Ils n'étaient même pas encore amants, pas vraiment. Jisung dormait, roulé sur le côté, ses cheveux en bataille et une couverture à moitié tombée au sol, à ronfler doucement. Le châtain s'était réveillé avant lui, comme souvent, mais ce jour-là, il n'avait pas bougé. Il était resté là, à l'observer.

Le visage du noiraud était détendu. Libéré. Rien ne l'oppressait dans son sommeil. Et sous ses paupières, ses yeux bougeaient légèrement, comme s'il rêvait.

Minho s'était approché, à peine. Juste assez pour sentir son souffle contre son nez.

Et Jisung, sans ouvrir les yeux, avait tendu la main à l'aveugle, jusqu'à effleurer son bras. Il avait murmuré d'une voix endormie :

— Reste encore un peu...

L'alpha se rappelle encore de la chaleur de ces mots. De leur douceur innocente. Comme si son compagnon, même dans ses rêves, savait qu'il était là. Qu'il en avait besoin.

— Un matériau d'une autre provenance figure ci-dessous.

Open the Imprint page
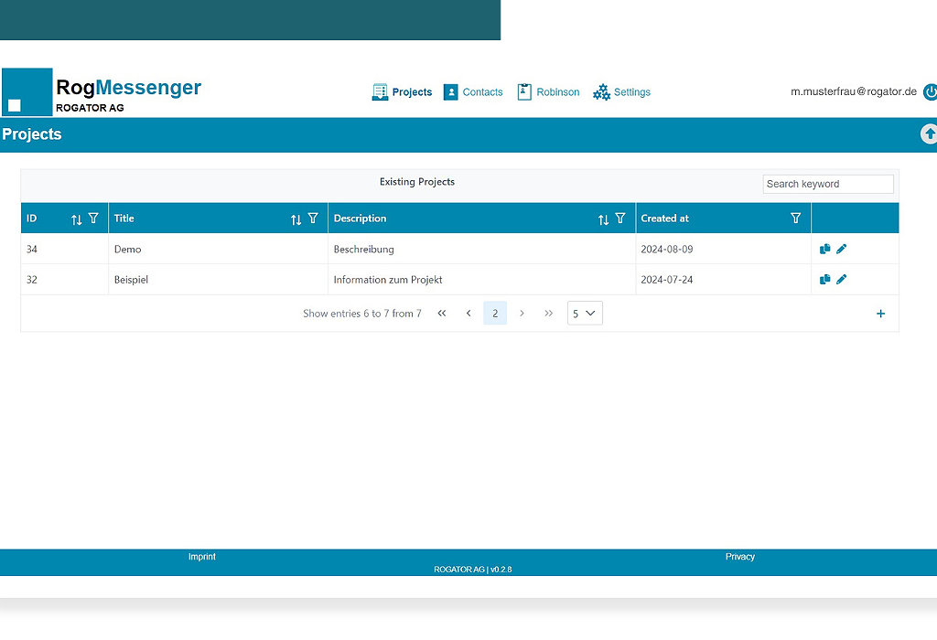937x640 pixels. tap(201, 556)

Il s'était allongé près de lui, silencieusement, et avait glissé ses doigts dans les siens. Le matin avait filé, le soleil s'était levé, mais ils n'avaient pas bougé. C'était un moment suspendu. Hors du monde. Un entre-deux fragile, protégé de la violence du dehors.

Et maintenant ?

Il ne reste que le souvenir.

Minho se recroqueville un peu plus, la tête contre les genoux, les bras serrés autour de lui comme s'il cherchait à retrouver cette chaleur perdue. Son dos tremble doucement à l'idée de l'avoir perdu pour de bon. Il n'y a pas de larmes bruyantes, on entent seulement son souffle qui se brise. Son esprit cède, les murs qu'il a bâti s'écroulent, pierre après pierre sans qu'il puisse rien retenir. Comme une digue trop longtemps restée debout et qui permet enfin à l'océan de pénétrer les terres à grosses vagues.

"Reste encore un peu..."

Il donnerait n'importe quoi pour entendre cette phrase à nouveau. Pour voir le sourire si chaleureux en forme de cœur de son oméga. Ce sourire si lumineux qui lui éclaire la vie depuis des années.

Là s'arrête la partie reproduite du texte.